* _TEXTABSCHNITT_
++++++++
Dies ist kein Plädoyer für Altersdiskriminierungen im Triage-Kontext. Weder eine ‚Altersguillotine‘ noch eine schematische Anknüpfung an das Alter wären verfassungsrechtlich haltbar. Dies ist ein Plädoyer für behandlungsprognostische Triage-Entscheidungen unter Ausschluss von Negativprognosen wegen der Behinderung im engeren Sinne. Für die Triage-Probleme außerhalb des – so begrenzten – Anwendungsbereichs des Art. 3 Abs. 3 S. 2 GG bietet die Senatsentscheidung brauchbare Kriterien. Zum Schutze Behinderter in Triage-Zeiten trägt sie nur wenig bei.
Das geforderte Gesetz ist m.E. lediglich eine Arbeitsbeschaffungsmaßnahme für Juristen/ Anwälte für Medizinrecht. Denn die Angehörigen von Behinderten, welche im Rahmen der Anwendung von Triage-Entscheidung nicht zuerst behandelt wurden, würden wahrscheinlich den Klageweg bzw. Rechtsweg beschreiten. Nach meiner Kenntnis geht es bei Triage weniger um den Schutz von Behinderten. Auch das Alter eines Patienten spielt dabei keine Rolle. Es geht vielmehr darum, Patienten mit größtmöglichen Überlebenschancen zuerst zu behandeln. Nicht mehr und nicht weniger. Hier kann nur der Arzt vor Ort entscheiden. Man sollte hier nicht verkomplizieren. Ein neues Gesetz ist nicht erforderlich. Triage ist hinlänglich geregelt. Es wäre schlimm, wenn zukünftig ein Patient mit den größten Chancen zu überleben nicht mehr zuerst behandelt werden darf, weil der Schutz eines behinderten Menschen höher eingestuft werden muss. Hat das Gericht hier die Verfassung nicht fehlinterpretiert? Bei intensivmedizinischer Behandlung geht es doch ausschließlich um die Beurteilung des Gesundheitszustands eines jeden bzw. aller Patienten und der Überlebenschancen. Kann dies tatsächlich durch ein Gerichtsurteil bzw. ein Gesetz geregelt werden? Geht es da nicht um Überregulierung? Können Juristen in diesen Fällen urteilen? Sollte man diese Einschätzung nicht einem Mediziner überlassen?
++++++++
* _DATENAUFLISTUNG_
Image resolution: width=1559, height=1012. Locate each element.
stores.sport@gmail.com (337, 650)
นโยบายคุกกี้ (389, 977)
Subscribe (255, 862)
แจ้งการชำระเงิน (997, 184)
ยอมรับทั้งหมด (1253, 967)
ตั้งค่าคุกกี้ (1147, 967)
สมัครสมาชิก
++++++++
* _ZU ERLEDIGENDE AUFGABEN_
**a)** Welche Art von Triage-Entscheidungen befürwortet der Textabschnitt in seinem ersten Absatz?
**b)** Wiederhole aus dem Textabschnitt den Wortlaut, beginnend mit "Dies ist kein" und weiter bis einschließlich "nur wenig bei.".

* _GEGEBENE ANTWORTEN_
**a)** Behandlungsprognostische Triage-Entscheidungen unter Ausschluss von Negativprognosen wegen der Behinderung im engeren Sinne.

**b)**
Dies ist kein Plädoyer für Altersdiskriminierungen im Triage-Kontext. Weder eine ‚Altersguillotine‘ noch eine schematische Anknüpfung an das Alter wären verfassungsrechtlich haltbar. Dies ist ein Plädoyer für behandlungsprognostische Triage-Entscheidungen unter Ausschluss von Negativprognosen wegen der Behinderung im engeren Sinne. Für die Triage-Probleme außerhalb des – so begrenzten – Anwendungsbereichs des Art. 3 Abs. 3 S. 2 GG bietet die Senatsentscheidung brauchbare Kriterien. Zum Schutze Behinderter in Triage-Zeiten trägt sie nur wenig bei.